Юрий Клименченко - Голубая линия
В Наркомате Морского Флота, в отделе кадров, ему сказали:
— Поедете в Ленинград. В Балтийское пароходство. Не возражаете? Может быть, хотите что-нибудь другое?
В Ленинград! Сбывалась его мечта.
— Конечно, согласен. Я сам хотел просить вас об этом.
Необходимые документы выправили быстро, и в тот же вечер он сел в поезд Москва — Ленинград. За окном мелькали огоньки станций. Арам думал о том, что́ ждет его в этом далеком, но уже ставшим родным ему городе…
*Зазвонил телефон. Капитан открыл глаза, взял трубку.

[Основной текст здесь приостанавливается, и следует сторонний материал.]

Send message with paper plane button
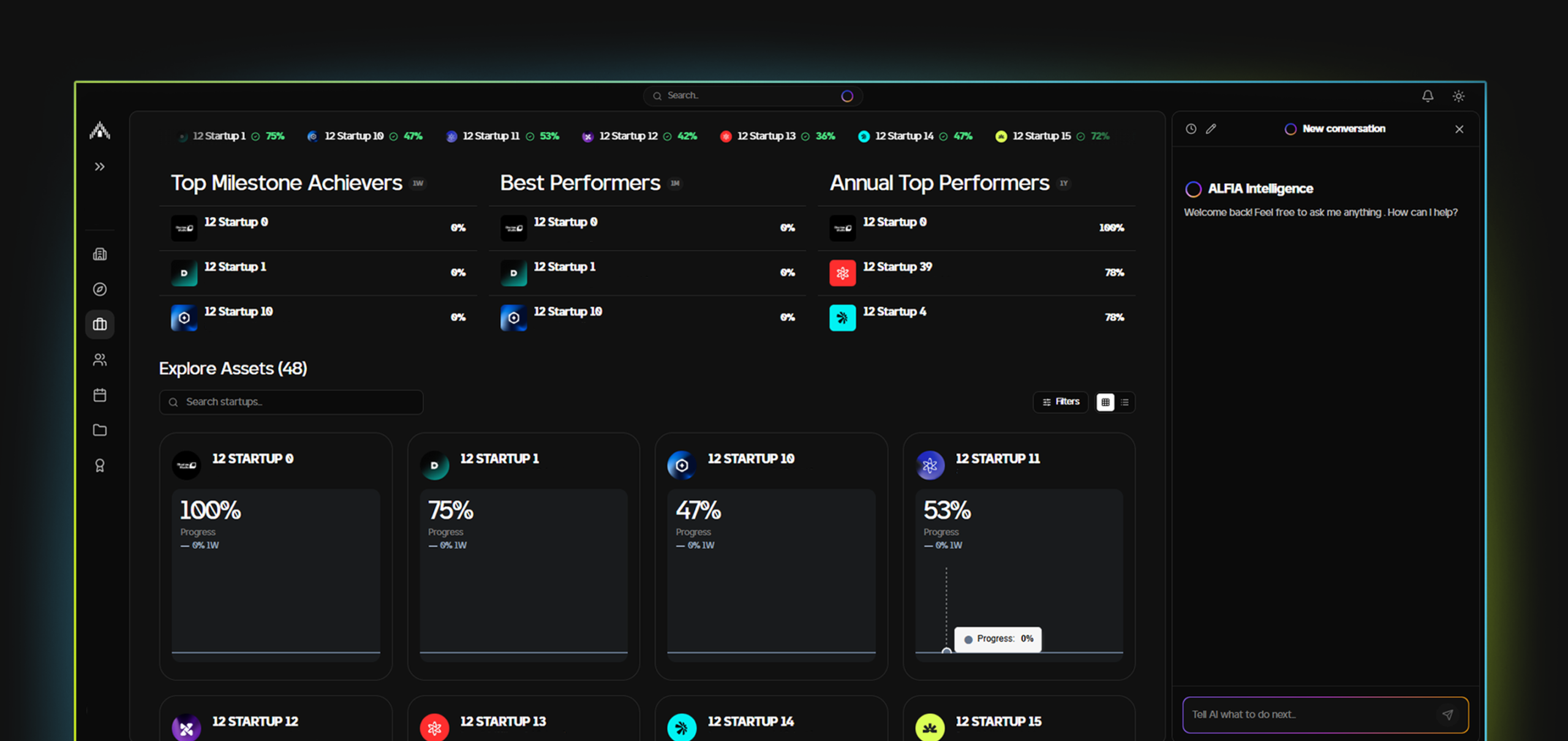Image resolution: width=1568 pixels, height=741 pixels. point(1447,715)
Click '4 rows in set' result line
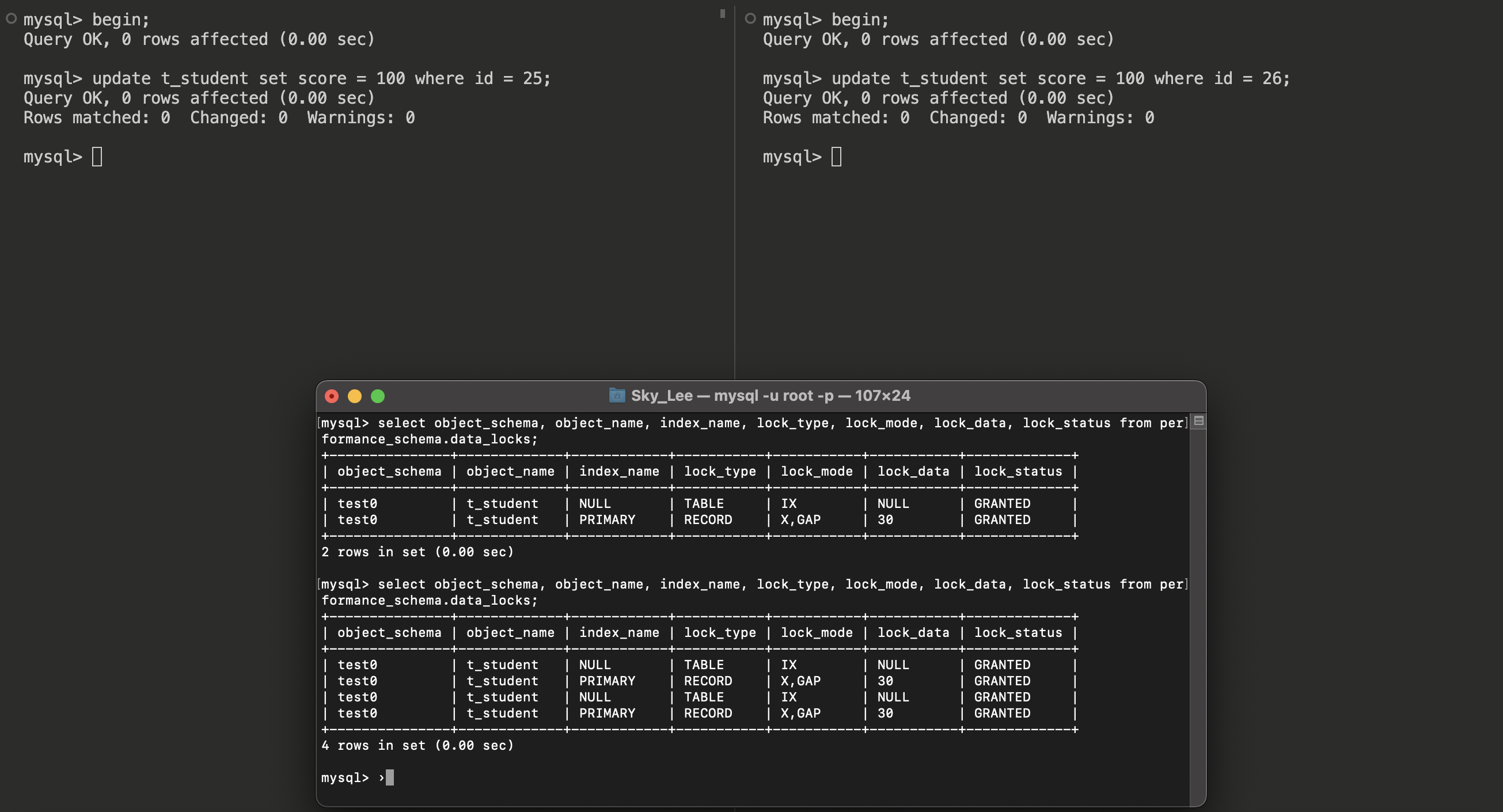Viewport: 1503px width, 812px height. (x=417, y=746)
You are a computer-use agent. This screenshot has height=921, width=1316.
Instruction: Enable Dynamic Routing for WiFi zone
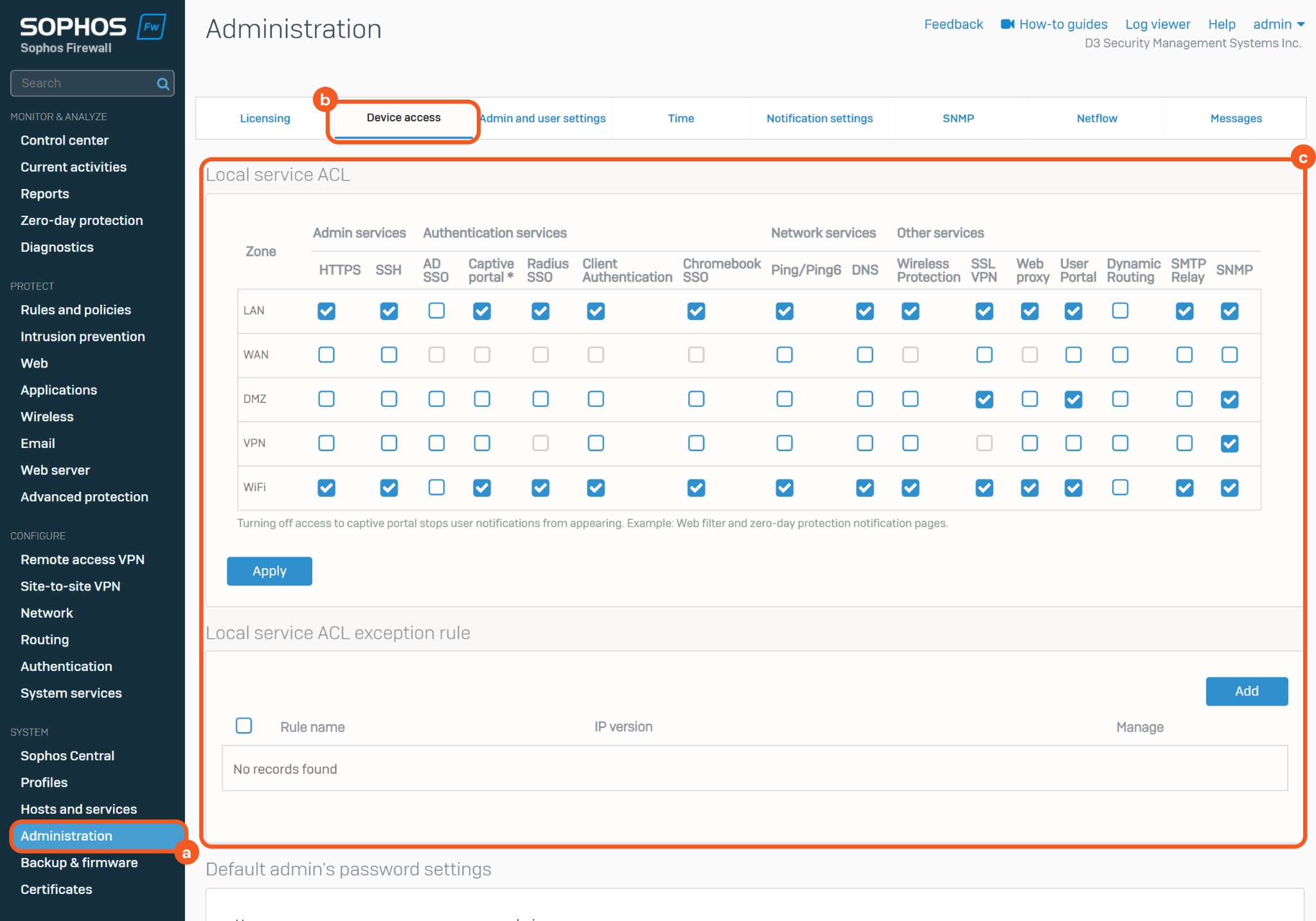click(1120, 488)
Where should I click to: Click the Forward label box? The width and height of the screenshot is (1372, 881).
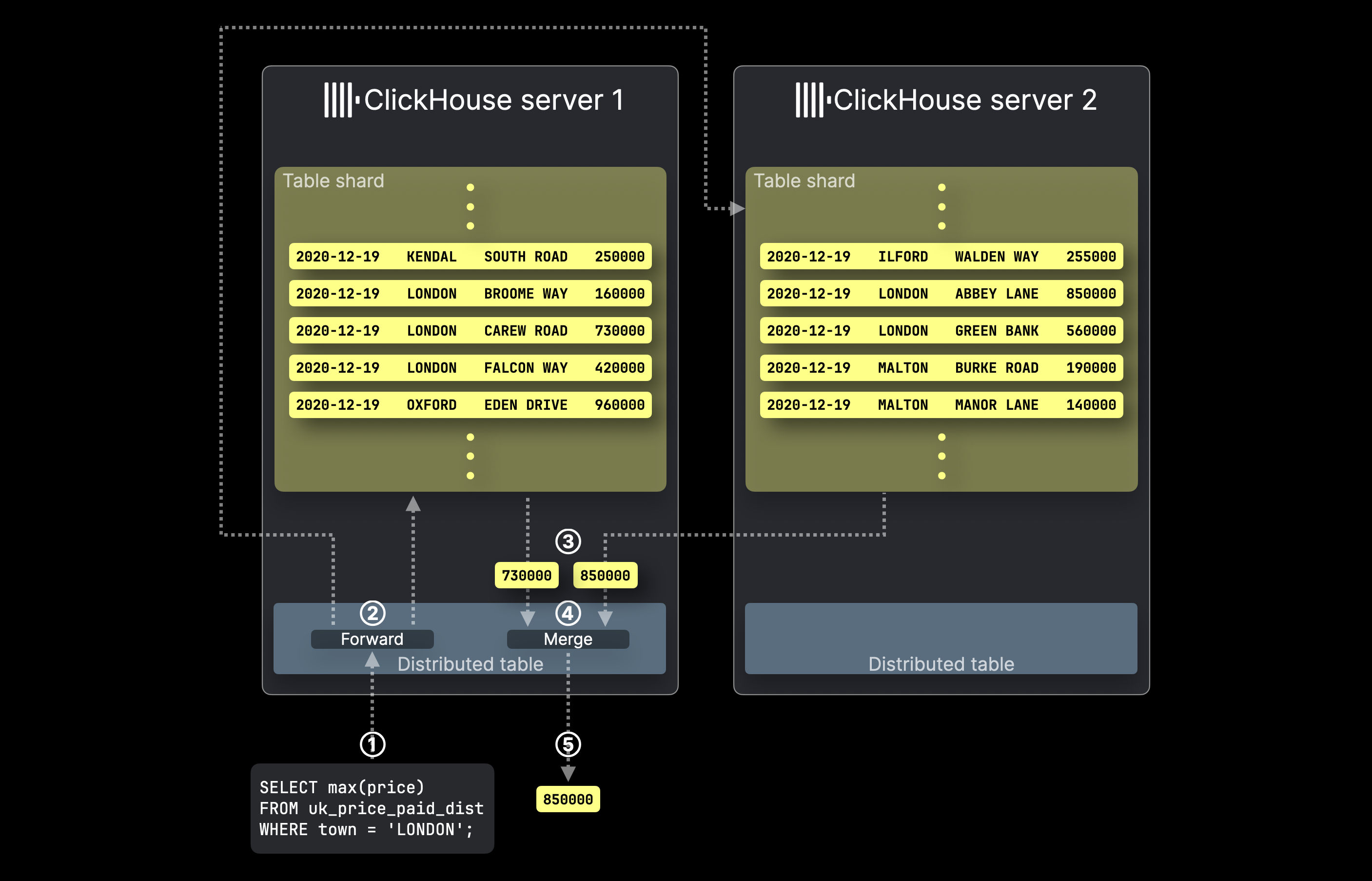coord(372,639)
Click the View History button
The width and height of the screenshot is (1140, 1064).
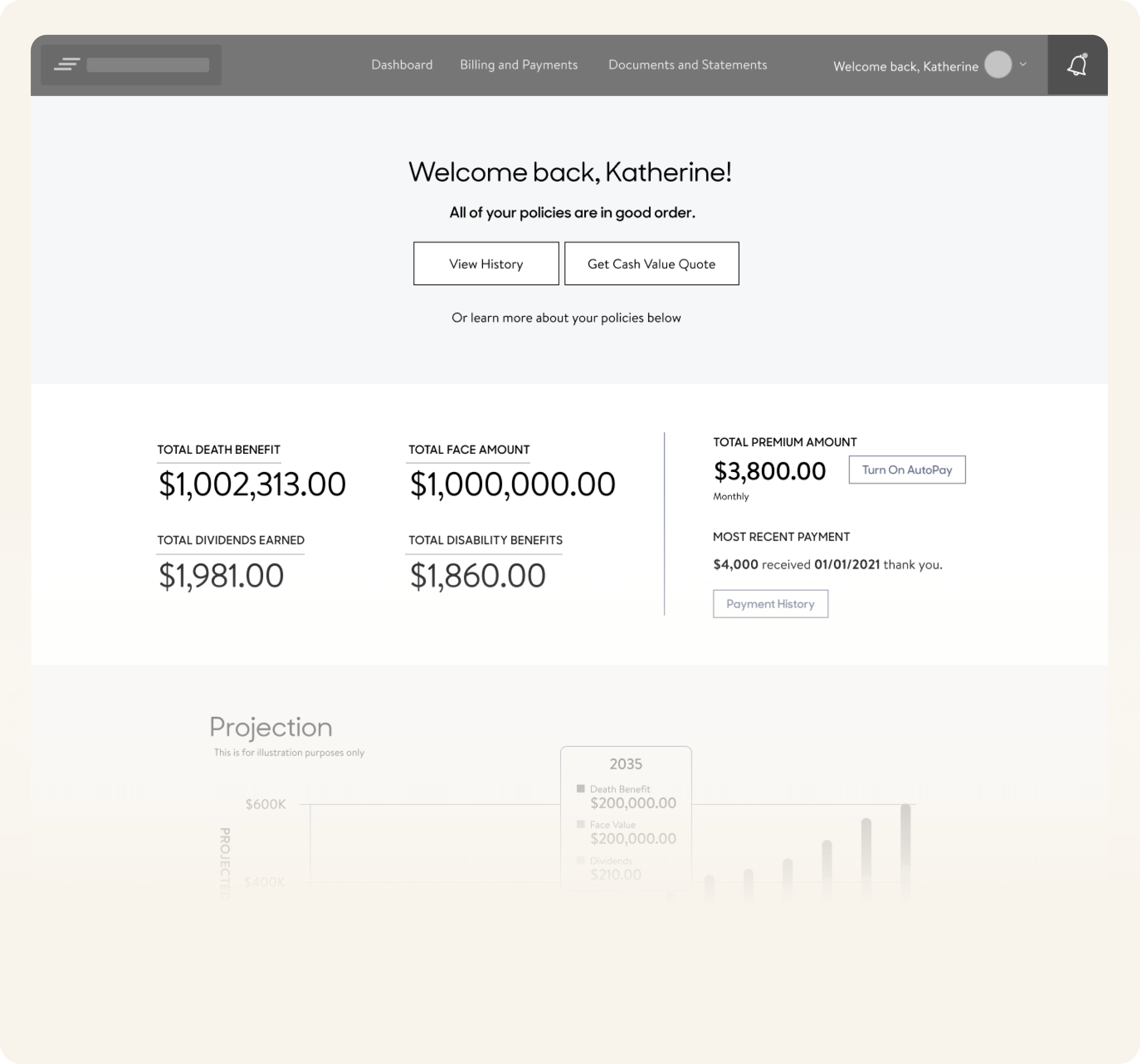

— Арам Михайлович, поднимитесь на мостик, пожалуйста, — услышал он голос помощника. — Через пять минут надо менять курс.
— Хорошо. Сейчас иду.
Капитан потянулся. Он все еще был во власти воспоминаний, так неожиданно нахлынувших на него. Да, давно это было… Разбрелись товарищи. Тогда еще никто из них не знал, что с ними будет. У всех разные судьбы… Овидий Ковалевский — кандидат наук, работает на берегу, Леша Башко — капитан, плавает на танкере Дунайского пароходства, Григорьев — на заводе, а Меджид Кардашев — начальник того самого Бакинского мореходного училища, в которое они когда-то вместе поступали…
Арам Михайлович натянул теплую куртку и по внутреннему трапу поднялся в рубку.
КАПИТАН ОГАНОВ
Как-то я встретился со своим старым приятелем — старшим механиком Иваном Федоровичем Куркоидом. Мы давно не виделись.
— Где плаваешь? На чем? — спросил я.
Иван Федорович удивился:
— Как где? Все там же. На «Аскольде».
— Здо́рово! Сколько же ты на нем? Лет двенадцать?
— Больше. С самой приемки, — с гордостью ответил механик, и я почувствовал, что он не искал других кораблей.
— Кто там капитаном теперь?
— Оганов. Знаешь?
Я не знал.
— Замечательный парень. Умница, с людьми умеет ладить, штурман отличный. Пожалуй, у нас такого еще не было…
Такая восторженная оценка в устах Ивана Федоровича звучала для меня странно. Я плавал с ним и хорошо знал, как критически он относился к своим капитанам. Почти всегда что-нибудь в них не нравилось Ивану Федоровичу. Сам прекрасный работник, влюбленный в свое судно и машину, он не прощал слабостей. Замечал их всегда и, не стесняясь, высказывал свое мнение.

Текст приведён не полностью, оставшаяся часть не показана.